Horn tiró de la manga de Bane.
—¿Qué habéis visto ahí atrás?
—Chitón, chaval. No pienso salir de este valle yendo en esa dirección. Y
no se hable más.
—Eso, a callar —dijo Ruark, y le propinó un empujón al muchacho para
que se pusiera en marcha.
§
El grupo vadeó el río con los rápidos arremolinados en torno a las espinillas,
se adentró en la aldea y traspuso el pórtico abierto en la empalizada después
de que Stevens alertara a los ocupantes de su llegada.

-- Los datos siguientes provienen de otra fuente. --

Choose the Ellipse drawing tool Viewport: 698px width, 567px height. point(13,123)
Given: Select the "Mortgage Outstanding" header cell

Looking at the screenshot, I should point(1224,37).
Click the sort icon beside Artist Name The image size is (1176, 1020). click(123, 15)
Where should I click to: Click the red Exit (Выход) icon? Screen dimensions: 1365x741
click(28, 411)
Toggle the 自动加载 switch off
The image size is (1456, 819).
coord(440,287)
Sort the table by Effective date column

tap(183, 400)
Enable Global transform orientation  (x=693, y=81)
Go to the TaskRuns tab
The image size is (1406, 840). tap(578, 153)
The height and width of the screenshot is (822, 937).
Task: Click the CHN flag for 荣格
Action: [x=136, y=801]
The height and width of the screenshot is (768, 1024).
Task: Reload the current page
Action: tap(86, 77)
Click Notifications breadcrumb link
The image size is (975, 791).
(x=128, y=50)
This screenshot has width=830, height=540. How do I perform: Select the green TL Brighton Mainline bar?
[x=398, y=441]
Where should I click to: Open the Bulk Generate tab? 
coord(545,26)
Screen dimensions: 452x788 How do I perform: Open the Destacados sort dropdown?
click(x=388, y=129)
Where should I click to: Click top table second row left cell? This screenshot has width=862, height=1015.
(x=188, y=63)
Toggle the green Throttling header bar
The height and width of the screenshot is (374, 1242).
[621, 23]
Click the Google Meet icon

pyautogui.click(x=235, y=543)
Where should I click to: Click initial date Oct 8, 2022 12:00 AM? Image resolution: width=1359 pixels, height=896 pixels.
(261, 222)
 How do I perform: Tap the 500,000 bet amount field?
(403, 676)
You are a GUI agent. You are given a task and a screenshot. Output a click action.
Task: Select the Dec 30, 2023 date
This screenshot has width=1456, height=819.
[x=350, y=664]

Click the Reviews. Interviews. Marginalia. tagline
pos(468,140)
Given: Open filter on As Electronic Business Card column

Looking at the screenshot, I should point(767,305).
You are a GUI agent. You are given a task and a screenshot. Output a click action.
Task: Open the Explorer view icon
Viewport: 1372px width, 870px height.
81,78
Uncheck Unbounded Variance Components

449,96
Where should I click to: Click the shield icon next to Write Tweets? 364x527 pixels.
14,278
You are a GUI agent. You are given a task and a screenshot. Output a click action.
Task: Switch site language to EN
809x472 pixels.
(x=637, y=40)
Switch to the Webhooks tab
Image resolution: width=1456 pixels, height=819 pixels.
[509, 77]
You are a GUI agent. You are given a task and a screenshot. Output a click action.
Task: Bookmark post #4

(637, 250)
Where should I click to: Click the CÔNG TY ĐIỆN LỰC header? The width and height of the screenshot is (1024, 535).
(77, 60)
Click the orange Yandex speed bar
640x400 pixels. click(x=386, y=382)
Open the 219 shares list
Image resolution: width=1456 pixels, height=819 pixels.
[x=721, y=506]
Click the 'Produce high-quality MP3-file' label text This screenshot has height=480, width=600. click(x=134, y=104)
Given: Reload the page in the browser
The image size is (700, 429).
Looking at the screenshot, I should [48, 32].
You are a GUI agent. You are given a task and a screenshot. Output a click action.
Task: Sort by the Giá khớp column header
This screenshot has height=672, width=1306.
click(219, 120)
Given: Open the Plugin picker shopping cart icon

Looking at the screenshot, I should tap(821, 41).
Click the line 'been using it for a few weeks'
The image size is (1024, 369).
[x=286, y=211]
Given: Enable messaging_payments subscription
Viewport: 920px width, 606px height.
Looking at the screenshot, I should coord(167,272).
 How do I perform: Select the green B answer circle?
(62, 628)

Una decena de mujeres
de diversas edades interrumpieron sus quehaceres y observaron en silencio a
los visitantes. Se cubrían con largos vestidos de sencilla manufactura, de
inequívocas connotaciones cuáqueras, así como con gorros sin distintivos y
pañoletas en la cabeza. Presentaban un aspecto aseado y no parecía que las
acuciara el hambre. Tenían los dientes blancos. Varias se retiraron de
inmediato a la estructura central, una especie de casa comunal. Otras
desaparecieron en el interior de las viviendas, de menor tamaño. Una de las
muchachas más jóvenes dirigió una sonrisa a hurtadillas a Miller. Saltaba a la
vista que le faltaba un verano. Su vestido, de escote bajo, revelaba unas
curvas exuberantes y un vientre abultado por el embarazo; Miller se ruborizó
y apartó la mirada. Las gallinas picoteaban el suelo entre la maleza. Un par de
cabras deambulaban de aquí para allá, y una pequeña jauría de chuchos se
acercó gañendo para olisquear las piernas de los hombres.
Una matrona fornida, de cabellos canosos, se adelantó para recibir a la
compañía. También ella les ofreció una sonrisa cordial.
—Hola, forasteros. Bienvenidos —dijo, con un acento y unos ademanes
extraños, indefiniblemente extranjeros.
—Con permiso, señora. —Stevens se quitó el sombrero y lo estrujó entre
las manos, nervioso—. Perdón por la intromisión y todo eso, pero es que
andamos tras la pista de un par de chicos que pertenecen a nuestro grupo.